> _BRIEF_
All entries should be printed precisely as written.
(RECORDS PROVIDED)
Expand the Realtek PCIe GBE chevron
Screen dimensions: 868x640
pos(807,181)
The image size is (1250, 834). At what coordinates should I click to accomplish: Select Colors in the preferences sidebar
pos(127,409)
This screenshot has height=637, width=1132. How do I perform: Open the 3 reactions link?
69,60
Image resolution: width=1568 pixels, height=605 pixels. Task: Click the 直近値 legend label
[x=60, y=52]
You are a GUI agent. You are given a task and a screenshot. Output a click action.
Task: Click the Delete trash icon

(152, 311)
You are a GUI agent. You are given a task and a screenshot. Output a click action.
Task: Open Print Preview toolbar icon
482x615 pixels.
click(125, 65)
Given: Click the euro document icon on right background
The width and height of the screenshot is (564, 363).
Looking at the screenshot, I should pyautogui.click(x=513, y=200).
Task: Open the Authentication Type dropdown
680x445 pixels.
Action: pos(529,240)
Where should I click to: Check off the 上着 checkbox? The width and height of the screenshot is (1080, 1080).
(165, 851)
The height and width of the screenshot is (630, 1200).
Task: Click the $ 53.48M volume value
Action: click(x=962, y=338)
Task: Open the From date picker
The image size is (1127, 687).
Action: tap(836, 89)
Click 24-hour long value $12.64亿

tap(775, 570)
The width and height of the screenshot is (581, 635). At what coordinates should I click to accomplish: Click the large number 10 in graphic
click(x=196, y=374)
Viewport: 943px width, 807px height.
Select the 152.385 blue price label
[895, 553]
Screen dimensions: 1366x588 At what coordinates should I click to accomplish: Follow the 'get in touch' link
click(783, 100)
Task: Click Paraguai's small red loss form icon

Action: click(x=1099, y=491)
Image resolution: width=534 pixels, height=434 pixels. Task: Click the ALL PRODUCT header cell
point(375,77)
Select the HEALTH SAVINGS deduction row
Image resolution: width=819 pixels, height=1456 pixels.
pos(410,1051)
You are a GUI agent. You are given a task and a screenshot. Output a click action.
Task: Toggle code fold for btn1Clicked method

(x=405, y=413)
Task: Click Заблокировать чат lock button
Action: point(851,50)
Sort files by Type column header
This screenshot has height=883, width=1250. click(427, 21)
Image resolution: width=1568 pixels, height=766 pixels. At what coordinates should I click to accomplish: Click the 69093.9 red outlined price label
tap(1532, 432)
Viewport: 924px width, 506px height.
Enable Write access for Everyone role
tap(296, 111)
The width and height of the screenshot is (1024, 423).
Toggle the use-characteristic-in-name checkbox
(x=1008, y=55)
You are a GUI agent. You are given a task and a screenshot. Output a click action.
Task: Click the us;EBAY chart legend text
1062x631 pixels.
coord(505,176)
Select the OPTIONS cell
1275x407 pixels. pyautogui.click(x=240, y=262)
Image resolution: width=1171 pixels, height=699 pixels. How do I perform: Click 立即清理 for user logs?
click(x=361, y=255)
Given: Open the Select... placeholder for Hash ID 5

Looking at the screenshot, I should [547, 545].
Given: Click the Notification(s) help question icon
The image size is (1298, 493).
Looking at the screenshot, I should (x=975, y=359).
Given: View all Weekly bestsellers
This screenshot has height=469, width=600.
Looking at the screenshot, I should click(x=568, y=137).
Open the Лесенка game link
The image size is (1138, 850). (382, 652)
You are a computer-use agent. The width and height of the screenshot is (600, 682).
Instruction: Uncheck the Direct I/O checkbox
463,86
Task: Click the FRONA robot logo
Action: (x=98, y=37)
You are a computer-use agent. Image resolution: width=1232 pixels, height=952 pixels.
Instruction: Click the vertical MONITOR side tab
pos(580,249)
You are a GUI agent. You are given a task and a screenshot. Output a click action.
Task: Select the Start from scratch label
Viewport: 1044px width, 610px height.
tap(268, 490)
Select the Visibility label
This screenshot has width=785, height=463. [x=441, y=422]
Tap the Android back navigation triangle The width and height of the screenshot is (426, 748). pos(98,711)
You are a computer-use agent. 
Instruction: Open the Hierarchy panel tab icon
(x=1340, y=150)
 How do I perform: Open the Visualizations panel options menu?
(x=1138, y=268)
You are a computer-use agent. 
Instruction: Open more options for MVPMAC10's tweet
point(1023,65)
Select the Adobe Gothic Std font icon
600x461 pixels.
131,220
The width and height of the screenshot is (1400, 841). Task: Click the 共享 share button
(End RECORDS PROVIDED)
> _WRITTEN ANSWER_
Expand the Realtek PCIe GBE chevron
Screen dimensions: 868x640
pos(807,181)
The image size is (1250, 834). At what coordinates should I click to accomplish: Select Colors in the preferences sidebar
pos(127,409)
This screenshot has height=637, width=1132. How do I perform: Open the 3 reactions link?
69,60
Image resolution: width=1568 pixels, height=605 pixels. Task: Click the 直近値 legend label
[x=60, y=52]
You are a GUI agent. You are given a task and a screenshot. Output a click action.
Task: Click the Delete trash icon

(152, 311)
You are a GUI agent. You are given a task and a screenshot. Output a click action.
Task: Open Print Preview toolbar icon
482x615 pixels.
click(125, 65)
Given: Click the euro document icon on right background
The width and height of the screenshot is (564, 363).
Looking at the screenshot, I should pyautogui.click(x=513, y=200).
Task: Open the Authentication Type dropdown
680x445 pixels.
Action: pos(529,240)
Where should I click to: Check off the 上着 checkbox? The width and height of the screenshot is (1080, 1080).
(165, 851)
The height and width of the screenshot is (630, 1200).
Task: Click the $ 53.48M volume value
Action: click(x=962, y=338)
Task: Open the From date picker
The image size is (1127, 687).
Action: tap(836, 89)
Click 24-hour long value $12.64亿

tap(775, 570)
The width and height of the screenshot is (581, 635). At what coordinates should I click to accomplish: Click the large number 10 in graphic
click(x=196, y=374)
Viewport: 943px width, 807px height.
Select the 152.385 blue price label
[895, 553]
Screen dimensions: 1366x588 At what coordinates should I click to accomplish: Follow the 'get in touch' link
click(783, 100)
Task: Click Paraguai's small red loss form icon

Action: click(x=1099, y=491)
Image resolution: width=534 pixels, height=434 pixels. Task: Click the ALL PRODUCT header cell
point(375,77)
Select the HEALTH SAVINGS deduction row
Image resolution: width=819 pixels, height=1456 pixels.
pos(410,1051)
You are a GUI agent. You are given a task and a screenshot. Output a click action.
Task: Toggle code fold for btn1Clicked method

(x=405, y=413)
Task: Click Заблокировать чат lock button
Action: point(851,50)
Sort files by Type column header
This screenshot has height=883, width=1250. click(427, 21)
Image resolution: width=1568 pixels, height=766 pixels. At what coordinates should I click to accomplish: Click the 69093.9 red outlined price label
tap(1532, 432)
Viewport: 924px width, 506px height.
Enable Write access for Everyone role
tap(296, 111)
The width and height of the screenshot is (1024, 423).
Toggle the use-characteristic-in-name checkbox
(x=1008, y=55)
You are a GUI agent. You are given a task and a screenshot. Output a click action.
Task: Click the us;EBAY chart legend text
1062x631 pixels.
coord(505,176)
Select the OPTIONS cell
1275x407 pixels. pyautogui.click(x=240, y=262)
Image resolution: width=1171 pixels, height=699 pixels. How do I perform: Click 立即清理 for user logs?
click(x=361, y=255)
Given: Open the Select... placeholder for Hash ID 5

Looking at the screenshot, I should [547, 545].
Given: Click the Notification(s) help question icon
The image size is (1298, 493).
Looking at the screenshot, I should (x=975, y=359).
Given: View all Weekly bestsellers
This screenshot has height=469, width=600.
Looking at the screenshot, I should click(x=568, y=137).
Open the Лесенка game link
The image size is (1138, 850). (382, 652)
You are a computer-use agent. The width and height of the screenshot is (600, 682).
Instruction: Uncheck the Direct I/O checkbox
463,86
Task: Click the FRONA robot logo
Action: (x=98, y=37)
You are a computer-use agent. Image resolution: width=1232 pixels, height=952 pixels.
Instruction: Click the vertical MONITOR side tab
pos(580,249)
You are a GUI agent. You are given a task and a screenshot. Output a click action.
Task: Select the Start from scratch label
Viewport: 1044px width, 610px height.
tap(268, 490)
Select the Visibility label
This screenshot has width=785, height=463. [x=441, y=422]
Tap the Android back navigation triangle The width and height of the screenshot is (426, 748). pos(98,711)
You are a computer-use agent. 
Instruction: Open the Hierarchy panel tab icon
(x=1340, y=150)
 How do I perform: Open the Visualizations panel options menu?
(x=1138, y=268)
You are a computer-use agent. 
Instruction: Open more options for MVPMAC10's tweet
point(1023,65)
Select the Adobe Gothic Std font icon
600x461 pixels.
131,220
The width and height of the screenshot is (1400, 841). Task: Click the 共享 share button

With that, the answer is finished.